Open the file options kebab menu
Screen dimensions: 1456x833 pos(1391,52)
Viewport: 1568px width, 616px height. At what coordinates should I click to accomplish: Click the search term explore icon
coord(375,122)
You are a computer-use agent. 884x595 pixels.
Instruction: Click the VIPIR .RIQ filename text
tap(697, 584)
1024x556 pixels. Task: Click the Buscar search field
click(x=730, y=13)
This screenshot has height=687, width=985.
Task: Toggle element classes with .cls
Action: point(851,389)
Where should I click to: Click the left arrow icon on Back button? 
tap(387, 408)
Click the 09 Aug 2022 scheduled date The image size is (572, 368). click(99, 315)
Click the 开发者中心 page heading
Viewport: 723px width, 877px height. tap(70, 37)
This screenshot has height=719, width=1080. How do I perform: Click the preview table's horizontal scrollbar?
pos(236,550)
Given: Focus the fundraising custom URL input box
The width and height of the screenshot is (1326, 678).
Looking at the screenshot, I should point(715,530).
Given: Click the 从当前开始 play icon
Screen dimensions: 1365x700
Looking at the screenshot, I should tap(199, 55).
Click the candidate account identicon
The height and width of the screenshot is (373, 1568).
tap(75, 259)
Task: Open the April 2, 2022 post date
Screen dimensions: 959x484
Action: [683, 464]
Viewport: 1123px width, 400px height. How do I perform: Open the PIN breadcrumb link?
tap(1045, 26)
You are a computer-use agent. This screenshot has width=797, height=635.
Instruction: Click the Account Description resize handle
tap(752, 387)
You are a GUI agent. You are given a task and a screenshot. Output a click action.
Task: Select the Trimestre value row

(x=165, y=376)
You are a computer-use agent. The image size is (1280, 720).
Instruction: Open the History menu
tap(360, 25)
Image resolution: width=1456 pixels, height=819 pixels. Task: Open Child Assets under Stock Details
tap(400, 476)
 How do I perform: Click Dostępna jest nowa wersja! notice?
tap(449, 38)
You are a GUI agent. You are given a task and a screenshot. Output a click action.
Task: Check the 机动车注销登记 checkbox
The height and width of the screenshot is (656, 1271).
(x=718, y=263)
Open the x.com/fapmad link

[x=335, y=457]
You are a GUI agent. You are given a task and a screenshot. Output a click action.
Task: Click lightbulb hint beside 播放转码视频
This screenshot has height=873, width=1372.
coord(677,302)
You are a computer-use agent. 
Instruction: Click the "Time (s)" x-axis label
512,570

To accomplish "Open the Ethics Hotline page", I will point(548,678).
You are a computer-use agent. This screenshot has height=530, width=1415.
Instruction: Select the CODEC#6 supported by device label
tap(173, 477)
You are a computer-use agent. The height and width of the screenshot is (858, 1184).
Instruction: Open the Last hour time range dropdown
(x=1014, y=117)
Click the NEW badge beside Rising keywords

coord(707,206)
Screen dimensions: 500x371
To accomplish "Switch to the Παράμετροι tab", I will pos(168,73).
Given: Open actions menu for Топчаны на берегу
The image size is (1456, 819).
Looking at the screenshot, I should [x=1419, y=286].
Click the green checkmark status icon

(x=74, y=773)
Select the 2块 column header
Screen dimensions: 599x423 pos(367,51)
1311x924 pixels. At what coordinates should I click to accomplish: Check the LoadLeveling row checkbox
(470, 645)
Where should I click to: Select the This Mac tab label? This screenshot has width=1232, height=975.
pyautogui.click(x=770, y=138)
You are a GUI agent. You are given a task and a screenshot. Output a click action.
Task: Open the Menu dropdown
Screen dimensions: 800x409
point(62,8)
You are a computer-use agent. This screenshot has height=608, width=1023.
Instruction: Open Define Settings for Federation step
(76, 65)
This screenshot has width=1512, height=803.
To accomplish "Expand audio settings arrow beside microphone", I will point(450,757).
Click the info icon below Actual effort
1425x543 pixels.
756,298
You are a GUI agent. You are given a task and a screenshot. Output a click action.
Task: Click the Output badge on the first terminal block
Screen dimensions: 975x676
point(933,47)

# # #

- _WORK INSTRUCTIONS_
Convert every line of the records above into a Markdown table with two columns, Row and Line. Number the rows in order and leave out blank lines.

- _TASK RESPONSE_
| Row | Line |
|---|---|
| 1 | Open the file options kebab menu |
| 2 | Screen dimensions: 1456x833 pos(1391,52) |
| 3 | Viewport: 1568px width, 616px height. At what coordinates should I click to accomplish: Click the search term explore icon |
| 4 | coord(375,122) |
| 5 | You are a computer-use agent. 884x595 pixels. |
| 6 | Instruction: Click the VIPIR .RIQ filename text |
| 7 | tap(697, 584) |
| 8 | 1024x556 pixels. Task: Click the Buscar search field |
| 9 | click(x=730, y=13) |
| 10 | This screenshot has height=687, width=985. |
| 11 | Task: Toggle element classes with .cls |
| 12 | Action: point(851,389) |
| 13 | Where should I click to: Click the left arrow icon on Back button?  |
| 14 | tap(387, 408) |
| 15 | Click the 09 Aug 2022 scheduled date The image size is (572, 368). click(99, 315) |
| 16 | Click the 开发者中心 page heading |
| 17 | Viewport: 723px width, 877px height. tap(70, 37) |
| 18 | This screenshot has height=719, width=1080. How do I perform: Click the preview table's horizontal scrollbar? |
| 19 | pos(236,550) |
| 20 | Given: Focus the fundraising custom URL input box |
| 21 | The width and height of the screenshot is (1326, 678). |
| 22 | Looking at the screenshot, I should point(715,530). |
| 23 | Given: Click the 从当前开始 play icon |
| 24 | Screen dimensions: 1365x700 |
| 25 | Looking at the screenshot, I should tap(199, 55). |
| 26 | Click the candidate account identicon |
| 27 | The height and width of the screenshot is (373, 1568). |
| 28 | tap(75, 259) |
| 29 | Task: Open the April 2, 2022 post date |
| 30 | Screen dimensions: 959x484 |
| 31 | Action: [683, 464] |
| 32 | Viewport: 1123px width, 400px height. How do I perform: Open the PIN breadcrumb link? |
| 33 | tap(1045, 26) |
| 34 | You are a computer-use agent. This screenshot has width=797, height=635. |
| 35 | Instruction: Click the Account Description resize handle |
| 36 | tap(752, 387) |
| 37 | You are a GUI agent. You are given a task and a screenshot. Output a click action. |
| 38 | Task: Select the Trimestre value row |
| 39 | (x=165, y=376) |
| 40 | You are a computer-use agent. The image size is (1280, 720). |
| 41 | Instruction: Open the History menu |
| 42 | tap(360, 25) |
| 43 | Image resolution: width=1456 pixels, height=819 pixels. Task: Open Child Assets under Stock Details |
| 44 | tap(400, 476) |
| 45 |  How do I perform: Click Dostępna jest nowa wersja! notice? |
| 46 | tap(449, 38) |
| 47 | You are a GUI agent. You are given a task and a screenshot. Output a click action. |
| 48 | Task: Check the 机动车注销登记 checkbox |
| 49 | The height and width of the screenshot is (656, 1271). |
| 50 | (x=718, y=263) |
| 51 | Open the x.com/fapmad link |
| 52 | [x=335, y=457] |
| 53 | You are a GUI agent. You are given a task and a screenshot. Output a click action. |
| 54 | Task: Click lightbulb hint beside 播放转码视频 |
| 55 | This screenshot has height=873, width=1372. |
| 56 | coord(677,302) |
| 57 | You are a computer-use agent.  |
| 58 | Instruction: Click the "Time (s)" x-axis label |
| 59 | 512,570 |
| 60 | To accomplish "Open the Ethics Hotline page", I will point(548,678). |
| 61 | You are a computer-use agent. This screenshot has height=530, width=1415. |
| 62 | Instruction: Select the CODEC#6 supported by device label |
| 63 | tap(173, 477) |
| 64 | You are a computer-use agent. The height and width of the screenshot is (858, 1184). |
| 65 | Instruction: Open the Last hour time range dropdown |
| 66 | (x=1014, y=117) |
| 67 | Click the NEW badge beside Rising keywords |
| 68 | coord(707,206) |
| 69 | Screen dimensions: 500x371 |
| 70 | To accomplish "Switch to the Παράμετροι tab", I will pos(168,73). |
| 71 | Given: Open actions menu for Топчаны на берегу |
| 72 | The image size is (1456, 819). |
| 73 | Looking at the screenshot, I should [x=1419, y=286]. |
| 74 | Click the green checkmark status icon |
| 75 | (x=74, y=773) |
| 76 | Select the 2块 column header |
| 77 | Screen dimensions: 599x423 pos(367,51) |
| 78 | 1311x924 pixels. At what coordinates should I click to accomplish: Check the LoadLeveling row checkbox |
| 79 | (470, 645) |
| 80 | Where should I click to: Select the This Mac tab label? This screenshot has width=1232, height=975. |
| 81 | pyautogui.click(x=770, y=138) |
| 82 | You are a GUI agent. You are given a task and a screenshot. Output a click action. |
| 83 | Task: Open the Menu dropdown |
| 84 | Screen dimensions: 800x409 |
| 85 | point(62,8) |
| 86 | You are a computer-use agent. This screenshot has height=608, width=1023. |
| 87 | Instruction: Open Define Settings for Federation step |
| 88 | (76, 65) |
| 89 | This screenshot has width=1512, height=803. |
| 90 | To accomplish "Expand audio settings arrow beside microphone", I will point(450,757). |
| 91 | Click the info icon below Actual effort |
| 92 | 1425x543 pixels. |
| 93 | 756,298 |
| 94 | You are a GUI agent. You are given a task and a screenshot. Output a click action. |
| 95 | Task: Click the Output badge on the first terminal block |
| 96 | Screen dimensions: 975x676 |
| 97 | point(933,47) |